Tools such as milestone trackers, building readiness dashboards, mock room setups and responsibility matrices bring accountability. For example, mock rooms allow stakeholders to simulate workflows and test spatial layouts early, helping identify functional issues and prompting teams to take ownership over resolving them ahead of Day 1.
The goal goes beyond meeting deadlines. Every detail, from door clearances that accommodate critical equipment to the precise placement and functionality of medical gas outlets, has been vetted and verified by relevant stakeholders.
Logistics, commissioning and training
As project completion nears, the focus shifts to orchestration. Sequencing move-ins, equipment deliveries, IT setup and staff onboardings require granular coordination. Readiness checklists must include: loading sequencing and stocking plans; vendor equipment scheduling; white glove cleaning and final inspections; security and access protocols; and certifications, licenses and issue logs.
Commissioning and readiness need to move in tandem. While commissioning agents focus on MEP system installation and performance, the hospital operations team prepares staff and coordinates logistics. Mock runs, equipment testing and supply stock verification bridge the gap between technical specifications and actual use.

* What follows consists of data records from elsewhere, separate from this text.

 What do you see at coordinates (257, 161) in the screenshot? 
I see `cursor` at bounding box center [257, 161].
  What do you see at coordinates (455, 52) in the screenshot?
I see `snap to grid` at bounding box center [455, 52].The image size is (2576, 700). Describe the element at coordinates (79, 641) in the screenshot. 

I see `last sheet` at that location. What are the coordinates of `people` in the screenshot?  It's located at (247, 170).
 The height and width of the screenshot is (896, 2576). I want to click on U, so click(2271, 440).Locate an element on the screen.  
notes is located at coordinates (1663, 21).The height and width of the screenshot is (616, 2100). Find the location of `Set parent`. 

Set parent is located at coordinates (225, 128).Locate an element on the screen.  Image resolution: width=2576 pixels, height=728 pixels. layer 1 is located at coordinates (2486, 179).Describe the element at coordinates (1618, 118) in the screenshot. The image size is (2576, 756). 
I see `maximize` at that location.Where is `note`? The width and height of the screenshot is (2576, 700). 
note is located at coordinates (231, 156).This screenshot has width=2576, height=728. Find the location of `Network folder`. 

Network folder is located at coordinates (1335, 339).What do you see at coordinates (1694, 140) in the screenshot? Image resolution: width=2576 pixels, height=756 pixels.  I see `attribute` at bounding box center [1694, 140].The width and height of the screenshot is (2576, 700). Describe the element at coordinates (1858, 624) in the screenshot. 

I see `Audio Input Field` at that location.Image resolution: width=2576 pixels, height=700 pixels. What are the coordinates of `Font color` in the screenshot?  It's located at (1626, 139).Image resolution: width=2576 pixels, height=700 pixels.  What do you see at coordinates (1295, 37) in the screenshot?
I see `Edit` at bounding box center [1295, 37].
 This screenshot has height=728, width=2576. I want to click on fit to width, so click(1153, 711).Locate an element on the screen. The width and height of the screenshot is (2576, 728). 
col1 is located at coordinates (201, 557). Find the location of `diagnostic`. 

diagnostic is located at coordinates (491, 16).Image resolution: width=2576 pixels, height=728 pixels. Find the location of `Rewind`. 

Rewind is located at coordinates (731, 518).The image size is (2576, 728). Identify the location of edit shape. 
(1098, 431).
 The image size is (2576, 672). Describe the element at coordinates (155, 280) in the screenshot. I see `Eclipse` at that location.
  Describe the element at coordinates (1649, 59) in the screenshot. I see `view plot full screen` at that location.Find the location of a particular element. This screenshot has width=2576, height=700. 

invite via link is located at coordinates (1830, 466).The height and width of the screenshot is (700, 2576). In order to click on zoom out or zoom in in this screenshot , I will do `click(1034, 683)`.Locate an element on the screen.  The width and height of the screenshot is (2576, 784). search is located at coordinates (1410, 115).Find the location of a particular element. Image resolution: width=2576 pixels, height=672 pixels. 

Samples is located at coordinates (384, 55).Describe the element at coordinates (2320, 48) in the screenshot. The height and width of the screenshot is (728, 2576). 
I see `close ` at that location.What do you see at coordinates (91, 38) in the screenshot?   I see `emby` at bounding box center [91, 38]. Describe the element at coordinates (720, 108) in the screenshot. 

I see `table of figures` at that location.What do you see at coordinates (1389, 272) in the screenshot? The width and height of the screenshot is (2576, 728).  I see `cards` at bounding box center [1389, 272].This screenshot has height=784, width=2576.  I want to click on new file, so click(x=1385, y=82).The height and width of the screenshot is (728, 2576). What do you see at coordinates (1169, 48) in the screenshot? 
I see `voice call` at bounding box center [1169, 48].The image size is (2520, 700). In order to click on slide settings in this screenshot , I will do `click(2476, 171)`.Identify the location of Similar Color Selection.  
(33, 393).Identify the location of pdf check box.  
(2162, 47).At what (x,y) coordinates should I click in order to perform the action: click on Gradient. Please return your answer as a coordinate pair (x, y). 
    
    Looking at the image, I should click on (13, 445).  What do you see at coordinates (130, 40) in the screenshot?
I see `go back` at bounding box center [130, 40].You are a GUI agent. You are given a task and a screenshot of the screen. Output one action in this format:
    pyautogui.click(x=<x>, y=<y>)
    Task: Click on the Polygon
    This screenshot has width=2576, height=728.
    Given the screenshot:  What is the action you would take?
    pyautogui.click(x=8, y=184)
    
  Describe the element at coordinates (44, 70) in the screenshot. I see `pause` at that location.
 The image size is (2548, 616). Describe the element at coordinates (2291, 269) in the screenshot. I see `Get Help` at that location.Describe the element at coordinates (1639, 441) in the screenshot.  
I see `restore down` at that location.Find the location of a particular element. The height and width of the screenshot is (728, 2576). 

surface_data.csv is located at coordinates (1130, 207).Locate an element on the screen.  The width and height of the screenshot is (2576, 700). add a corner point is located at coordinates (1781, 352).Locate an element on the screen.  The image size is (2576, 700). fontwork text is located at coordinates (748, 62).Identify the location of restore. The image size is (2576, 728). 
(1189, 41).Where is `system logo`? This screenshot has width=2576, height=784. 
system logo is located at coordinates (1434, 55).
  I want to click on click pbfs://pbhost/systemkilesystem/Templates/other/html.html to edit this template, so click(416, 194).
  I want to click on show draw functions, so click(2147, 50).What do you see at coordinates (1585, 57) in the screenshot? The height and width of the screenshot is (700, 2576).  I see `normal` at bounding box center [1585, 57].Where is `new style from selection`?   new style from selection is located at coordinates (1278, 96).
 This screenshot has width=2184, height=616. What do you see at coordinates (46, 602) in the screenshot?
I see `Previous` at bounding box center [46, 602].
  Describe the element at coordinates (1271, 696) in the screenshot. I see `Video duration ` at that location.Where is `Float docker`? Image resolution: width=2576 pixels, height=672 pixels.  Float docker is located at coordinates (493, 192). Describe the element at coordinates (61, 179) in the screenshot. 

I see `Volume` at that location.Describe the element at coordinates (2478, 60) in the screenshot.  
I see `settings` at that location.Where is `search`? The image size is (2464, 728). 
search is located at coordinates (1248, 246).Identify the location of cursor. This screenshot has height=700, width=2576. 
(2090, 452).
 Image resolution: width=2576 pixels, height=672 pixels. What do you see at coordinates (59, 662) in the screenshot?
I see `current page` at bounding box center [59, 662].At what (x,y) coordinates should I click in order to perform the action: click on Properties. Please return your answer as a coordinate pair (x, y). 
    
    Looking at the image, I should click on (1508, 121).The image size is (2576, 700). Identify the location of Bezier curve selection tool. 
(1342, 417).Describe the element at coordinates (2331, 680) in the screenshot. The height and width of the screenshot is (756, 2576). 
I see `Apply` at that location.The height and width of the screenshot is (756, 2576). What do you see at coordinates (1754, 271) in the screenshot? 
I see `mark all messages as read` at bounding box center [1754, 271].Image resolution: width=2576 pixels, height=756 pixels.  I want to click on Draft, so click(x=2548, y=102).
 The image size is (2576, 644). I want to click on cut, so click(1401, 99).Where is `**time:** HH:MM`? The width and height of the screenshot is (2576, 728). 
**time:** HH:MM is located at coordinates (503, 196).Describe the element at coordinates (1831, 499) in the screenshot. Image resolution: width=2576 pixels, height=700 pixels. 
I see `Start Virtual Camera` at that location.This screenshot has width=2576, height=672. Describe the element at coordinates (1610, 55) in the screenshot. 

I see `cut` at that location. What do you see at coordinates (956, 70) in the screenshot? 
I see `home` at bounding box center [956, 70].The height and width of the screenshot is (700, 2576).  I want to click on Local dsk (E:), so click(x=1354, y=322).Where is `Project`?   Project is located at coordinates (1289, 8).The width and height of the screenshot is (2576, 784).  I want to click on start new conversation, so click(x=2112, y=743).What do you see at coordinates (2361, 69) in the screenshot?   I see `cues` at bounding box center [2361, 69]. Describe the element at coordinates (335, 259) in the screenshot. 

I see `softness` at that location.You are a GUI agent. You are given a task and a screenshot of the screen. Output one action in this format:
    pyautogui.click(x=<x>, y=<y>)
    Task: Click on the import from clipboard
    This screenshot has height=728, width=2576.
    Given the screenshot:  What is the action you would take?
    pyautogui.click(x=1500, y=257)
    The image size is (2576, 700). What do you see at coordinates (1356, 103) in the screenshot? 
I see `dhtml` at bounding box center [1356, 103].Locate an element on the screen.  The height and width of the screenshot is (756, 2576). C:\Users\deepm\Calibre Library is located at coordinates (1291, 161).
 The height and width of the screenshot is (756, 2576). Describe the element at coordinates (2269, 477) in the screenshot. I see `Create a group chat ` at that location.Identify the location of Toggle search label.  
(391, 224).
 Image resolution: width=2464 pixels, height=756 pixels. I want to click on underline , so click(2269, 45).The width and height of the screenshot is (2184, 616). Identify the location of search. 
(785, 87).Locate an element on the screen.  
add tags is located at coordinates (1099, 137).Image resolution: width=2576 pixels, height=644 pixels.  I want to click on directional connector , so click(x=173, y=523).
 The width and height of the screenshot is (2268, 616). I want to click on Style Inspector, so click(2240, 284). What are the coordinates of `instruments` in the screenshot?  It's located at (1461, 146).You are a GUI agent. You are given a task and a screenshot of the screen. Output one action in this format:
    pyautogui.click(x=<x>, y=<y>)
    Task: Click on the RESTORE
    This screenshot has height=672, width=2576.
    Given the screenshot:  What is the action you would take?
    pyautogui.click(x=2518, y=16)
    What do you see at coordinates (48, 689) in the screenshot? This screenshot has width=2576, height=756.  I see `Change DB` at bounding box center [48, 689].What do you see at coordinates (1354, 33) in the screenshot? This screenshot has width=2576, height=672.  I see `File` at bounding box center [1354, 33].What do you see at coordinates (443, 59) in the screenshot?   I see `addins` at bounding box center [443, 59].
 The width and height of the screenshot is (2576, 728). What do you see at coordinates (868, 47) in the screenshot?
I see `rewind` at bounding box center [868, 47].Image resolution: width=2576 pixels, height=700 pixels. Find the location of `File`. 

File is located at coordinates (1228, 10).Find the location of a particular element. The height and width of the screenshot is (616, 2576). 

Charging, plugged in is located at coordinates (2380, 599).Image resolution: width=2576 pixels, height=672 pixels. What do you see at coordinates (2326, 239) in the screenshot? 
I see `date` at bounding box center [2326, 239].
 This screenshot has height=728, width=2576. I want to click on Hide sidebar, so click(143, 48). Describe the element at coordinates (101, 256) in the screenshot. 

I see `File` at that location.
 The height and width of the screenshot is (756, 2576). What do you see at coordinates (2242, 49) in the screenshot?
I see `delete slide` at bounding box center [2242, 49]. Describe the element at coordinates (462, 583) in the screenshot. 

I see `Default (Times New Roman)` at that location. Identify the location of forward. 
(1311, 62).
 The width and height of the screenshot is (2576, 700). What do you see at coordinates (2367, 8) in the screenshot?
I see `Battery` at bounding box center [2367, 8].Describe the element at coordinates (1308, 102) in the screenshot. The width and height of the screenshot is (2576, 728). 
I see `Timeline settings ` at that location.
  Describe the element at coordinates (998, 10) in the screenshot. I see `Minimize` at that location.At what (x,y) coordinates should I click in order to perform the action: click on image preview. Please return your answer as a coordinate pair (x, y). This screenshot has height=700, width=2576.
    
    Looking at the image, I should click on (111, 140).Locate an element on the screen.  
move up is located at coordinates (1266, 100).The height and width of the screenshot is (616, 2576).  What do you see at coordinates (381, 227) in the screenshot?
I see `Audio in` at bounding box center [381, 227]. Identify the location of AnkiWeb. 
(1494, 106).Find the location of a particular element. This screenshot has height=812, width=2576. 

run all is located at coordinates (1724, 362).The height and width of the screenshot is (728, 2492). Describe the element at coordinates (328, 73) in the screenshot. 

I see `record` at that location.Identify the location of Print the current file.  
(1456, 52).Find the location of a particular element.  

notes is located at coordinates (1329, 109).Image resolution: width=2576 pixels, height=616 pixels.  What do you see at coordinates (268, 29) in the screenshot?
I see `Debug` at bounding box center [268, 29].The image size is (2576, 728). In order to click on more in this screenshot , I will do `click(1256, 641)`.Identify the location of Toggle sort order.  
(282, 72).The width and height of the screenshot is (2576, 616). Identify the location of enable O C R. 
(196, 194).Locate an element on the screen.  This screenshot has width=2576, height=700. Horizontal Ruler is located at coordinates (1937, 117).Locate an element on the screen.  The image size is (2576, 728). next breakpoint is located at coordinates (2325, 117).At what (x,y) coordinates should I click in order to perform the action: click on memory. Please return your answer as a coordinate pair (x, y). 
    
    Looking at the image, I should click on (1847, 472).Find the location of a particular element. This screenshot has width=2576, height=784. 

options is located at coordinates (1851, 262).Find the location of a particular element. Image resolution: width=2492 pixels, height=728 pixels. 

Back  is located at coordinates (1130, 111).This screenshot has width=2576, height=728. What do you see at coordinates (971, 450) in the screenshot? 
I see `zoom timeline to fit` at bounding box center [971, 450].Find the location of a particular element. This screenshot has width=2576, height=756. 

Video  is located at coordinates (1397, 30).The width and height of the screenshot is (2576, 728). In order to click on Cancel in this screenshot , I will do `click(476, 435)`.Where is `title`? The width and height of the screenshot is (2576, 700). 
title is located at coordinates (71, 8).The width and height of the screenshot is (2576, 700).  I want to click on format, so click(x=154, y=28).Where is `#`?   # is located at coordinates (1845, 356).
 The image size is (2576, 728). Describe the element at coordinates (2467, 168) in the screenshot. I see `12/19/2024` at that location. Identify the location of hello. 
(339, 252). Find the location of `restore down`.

Hospital staff training also demands careful planning. PMs establish timelines and track systems early, with training beginning three to six months prior to opening, ideally. So-called super user groups are a helpful model, empowered to coordinate department-specific sessions, track participation and administer refreshers.
Compliance, contingency, communication
Compliance with regulatory requirements is another pillar of Day 1 readiness. PMs can support leadership by preparing pre-occupancy checklists for each room, conducting walkthroughs and reviewing environmental checklists and critical inspection criteria. PMs can prevent this by building float into the schedule, mapping all inspection requirements early — fire marshal, elevator, etc. — and organizing pre-inspections to identify issues in advance. Scheduling coordination drills and mock inspections across departments can also uncover hidden gaps.
Contingency planning is also important. Float time, backup equipment, onsite spares and proactive vendor coordination provide flexibility. Even with buffers, phased openings should only be considered after careful evaluation.
While they might offer flexibility, not all departments can function independently. For instance, operating rooms and central sterile processing must go live together. PMs must help leadership weigh the risks, costs and sequencing implications to determine if partial opening is safe, feasible and worthwhile.
Looking ahead
Today’s hospital projects come with new expectations. Design must account for flexibility, future patient surges and infection control.
For example, during the construction of South Brooklyn Health in New York, headwalls were modified with two sets of medical gas systems on either side to support two patients per bay, anticipating fluctuations in emergency room needs. Additional negative pressure rooms now come standard to support infection control. Telehealth infrastructure is also a priority, enabling remote monitoring and care coordination that has become essential in post-COVID care models.
Day 1 readiness is a months-long, complex effort that requires precision, foresight and communication. For new PMs navigating this process for the first time, the advice is simple: Overcommunicate, manage expectations transparently, and center every decision around patient safety.
Kristina Stacom is associate project manager with Group PMX.